私自身もこの家族に恥じない程度に綺麗になれたらいいな。今はまだまだ子供で、気品など無いに等しいのだから。
「ベルトリアは今でも既に綺麗だよ。」
お父様が子供を宥めるように私に言う。その様子は駄々をこねる子供をあやしているようだ。
「私もお父様とお母様の子だもの。それなりには整っていると思うけど、でもやっぱり家族だと胸を張って言えるように綺麗になりたいの。見掛けだけじゃなくて、気品のある所作も出来るようになりたい」
そこそこ美人な今の私じゃダメなんだ。この素晴らしい家族に肩を並べられる人物になりたい。

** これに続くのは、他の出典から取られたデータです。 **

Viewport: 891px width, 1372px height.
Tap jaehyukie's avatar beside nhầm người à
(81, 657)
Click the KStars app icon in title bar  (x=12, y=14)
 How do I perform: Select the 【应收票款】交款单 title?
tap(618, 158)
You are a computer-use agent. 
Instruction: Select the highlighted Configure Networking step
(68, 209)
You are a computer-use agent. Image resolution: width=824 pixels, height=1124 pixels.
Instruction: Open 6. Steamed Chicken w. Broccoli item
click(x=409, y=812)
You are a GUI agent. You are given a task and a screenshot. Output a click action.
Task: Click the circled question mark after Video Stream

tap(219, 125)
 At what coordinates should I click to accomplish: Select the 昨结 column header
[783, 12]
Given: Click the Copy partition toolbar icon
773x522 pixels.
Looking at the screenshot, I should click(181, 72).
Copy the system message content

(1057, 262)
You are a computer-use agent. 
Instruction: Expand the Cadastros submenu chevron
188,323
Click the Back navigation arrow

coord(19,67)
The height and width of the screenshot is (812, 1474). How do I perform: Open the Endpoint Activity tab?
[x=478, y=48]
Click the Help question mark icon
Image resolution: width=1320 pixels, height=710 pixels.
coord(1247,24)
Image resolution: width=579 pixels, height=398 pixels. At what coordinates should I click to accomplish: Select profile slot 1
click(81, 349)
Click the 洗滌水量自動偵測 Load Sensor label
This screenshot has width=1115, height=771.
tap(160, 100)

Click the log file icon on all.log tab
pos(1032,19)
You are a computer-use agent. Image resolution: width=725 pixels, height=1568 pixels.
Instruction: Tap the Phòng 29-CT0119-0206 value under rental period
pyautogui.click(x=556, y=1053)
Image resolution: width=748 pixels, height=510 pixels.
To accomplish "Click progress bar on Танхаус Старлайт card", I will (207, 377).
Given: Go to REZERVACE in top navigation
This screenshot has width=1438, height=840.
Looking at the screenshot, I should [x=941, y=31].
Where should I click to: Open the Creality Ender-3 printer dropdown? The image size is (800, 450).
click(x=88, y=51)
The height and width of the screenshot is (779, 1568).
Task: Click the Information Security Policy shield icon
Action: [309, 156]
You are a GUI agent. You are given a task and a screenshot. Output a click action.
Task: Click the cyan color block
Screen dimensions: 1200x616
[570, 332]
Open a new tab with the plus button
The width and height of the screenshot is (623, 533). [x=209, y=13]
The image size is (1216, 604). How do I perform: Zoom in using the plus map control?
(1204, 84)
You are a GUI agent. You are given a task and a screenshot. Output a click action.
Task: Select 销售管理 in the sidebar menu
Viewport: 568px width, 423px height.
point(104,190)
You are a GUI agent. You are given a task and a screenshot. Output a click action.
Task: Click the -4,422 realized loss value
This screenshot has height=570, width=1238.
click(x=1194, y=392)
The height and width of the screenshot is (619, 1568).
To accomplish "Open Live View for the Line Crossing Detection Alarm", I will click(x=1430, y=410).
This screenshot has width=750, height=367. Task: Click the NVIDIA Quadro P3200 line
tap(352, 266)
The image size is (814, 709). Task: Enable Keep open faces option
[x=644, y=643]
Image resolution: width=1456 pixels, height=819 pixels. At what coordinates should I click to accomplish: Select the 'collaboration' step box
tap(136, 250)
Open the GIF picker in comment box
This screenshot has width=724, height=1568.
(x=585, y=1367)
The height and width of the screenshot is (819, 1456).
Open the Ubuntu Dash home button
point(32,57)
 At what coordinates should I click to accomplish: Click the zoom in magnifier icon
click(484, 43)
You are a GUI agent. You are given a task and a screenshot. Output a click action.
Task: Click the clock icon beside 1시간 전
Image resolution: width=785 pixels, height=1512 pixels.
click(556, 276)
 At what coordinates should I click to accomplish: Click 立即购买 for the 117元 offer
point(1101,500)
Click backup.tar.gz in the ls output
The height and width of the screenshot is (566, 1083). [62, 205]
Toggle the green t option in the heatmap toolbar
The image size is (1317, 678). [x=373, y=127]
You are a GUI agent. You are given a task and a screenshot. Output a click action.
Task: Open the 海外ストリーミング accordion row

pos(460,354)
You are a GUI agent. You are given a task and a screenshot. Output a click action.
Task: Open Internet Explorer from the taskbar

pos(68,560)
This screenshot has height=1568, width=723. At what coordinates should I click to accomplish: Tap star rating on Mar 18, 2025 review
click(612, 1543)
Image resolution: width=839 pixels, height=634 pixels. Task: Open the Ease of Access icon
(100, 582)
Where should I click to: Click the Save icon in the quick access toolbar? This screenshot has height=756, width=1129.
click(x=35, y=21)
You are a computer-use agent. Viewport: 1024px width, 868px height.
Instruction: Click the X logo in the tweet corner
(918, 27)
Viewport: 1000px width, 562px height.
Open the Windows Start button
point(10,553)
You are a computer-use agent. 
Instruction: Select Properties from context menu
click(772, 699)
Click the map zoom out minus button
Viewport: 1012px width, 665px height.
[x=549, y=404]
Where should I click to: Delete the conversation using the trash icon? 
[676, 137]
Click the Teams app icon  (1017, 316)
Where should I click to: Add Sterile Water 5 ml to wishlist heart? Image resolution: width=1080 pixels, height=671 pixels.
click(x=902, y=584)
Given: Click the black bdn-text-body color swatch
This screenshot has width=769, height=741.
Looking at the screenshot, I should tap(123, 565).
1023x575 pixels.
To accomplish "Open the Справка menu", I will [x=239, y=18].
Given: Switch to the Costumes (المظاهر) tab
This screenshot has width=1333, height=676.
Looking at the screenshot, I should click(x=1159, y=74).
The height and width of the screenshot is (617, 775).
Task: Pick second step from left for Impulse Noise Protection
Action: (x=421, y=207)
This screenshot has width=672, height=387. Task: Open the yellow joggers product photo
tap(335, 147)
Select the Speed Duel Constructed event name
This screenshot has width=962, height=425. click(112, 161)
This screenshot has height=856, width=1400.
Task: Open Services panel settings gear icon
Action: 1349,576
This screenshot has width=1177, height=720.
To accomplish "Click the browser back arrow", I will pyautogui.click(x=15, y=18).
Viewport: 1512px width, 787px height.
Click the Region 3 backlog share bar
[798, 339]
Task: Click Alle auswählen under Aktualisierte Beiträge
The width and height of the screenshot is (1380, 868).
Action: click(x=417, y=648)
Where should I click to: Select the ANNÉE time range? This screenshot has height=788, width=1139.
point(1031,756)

私の言葉にみんな何故か溜息をつきながらも、笑って頷いてくれた。
「イデアの新しい事業は、秘密裏に行われているらしいね」
そういえば、とお父様が話し出すとお母様が嬉しそうに笑う。この後の話し合いで行われる作戦の肝が今ここで決まった気がした。私は背筋に寒いものを感じながら、大人たちの話し合いを眺めるだけだった。
◇◇◇◇
夕刻、日が傾き始めた頃にイデア公爵家から当主のノーリス、ユリウス、アルベルトの三人がサンティス家へと来たとウィルが知らせに来た。談話室でそのままお母様による、貴族の顔に出さないスキルの練習をさせられていた私は、すっかり緩み切っていた気合を入れ直す。
「刻限通りだね。サロンへ通しなさい」
お父様の言葉に深々とウィルが礼を取ると、すぐさま対応に向かった。
私は制服からシンプルなクリーム色のワンピースに着替えているが、このような格好で客人を持て成してよいのか。
「お母様、私着替えたほうが良いかな」
私が心配になってお母様に問うと、お母様は首を横に振り大丈夫という。
「トリアちゃんが今来ている服は、袖口の広がった物だから腕の怪我の手当てがしやすいの。他の服だと締まっていて着るのも脱ぐのも痛いわよ」
私はお母様のその言葉に、腕をそっと撫でてみる。帰宅時より痛みがマシになっているが、未だに触れるだけで痛みが出るのだから相当だ。
黙ってそっと頷くと、お母様が私の頬を撫でてくれた。
「さあ、今からが気合を入れる時間だ。ベルトリア、少し怖いかもしれないが堂々としているんだよ」
お父様のその言葉に私は大きく頷いて、ソファから降りる。今から向かうサロンにアルベルトがいると思うと、少し足が竦んでしまう。ああ、まだ怖い気持ちが無くなっていない。そんな私の気持ちなんて、お母様にはお見通しなのだろう。
「大丈夫よ」
そう言って私の手を握って勇気づけてくれる。
私はお母様を見上げて不安は消えないまでも、力強く頷いて見せた。そんな私を見て、おかあさまは誇らしげに笑った。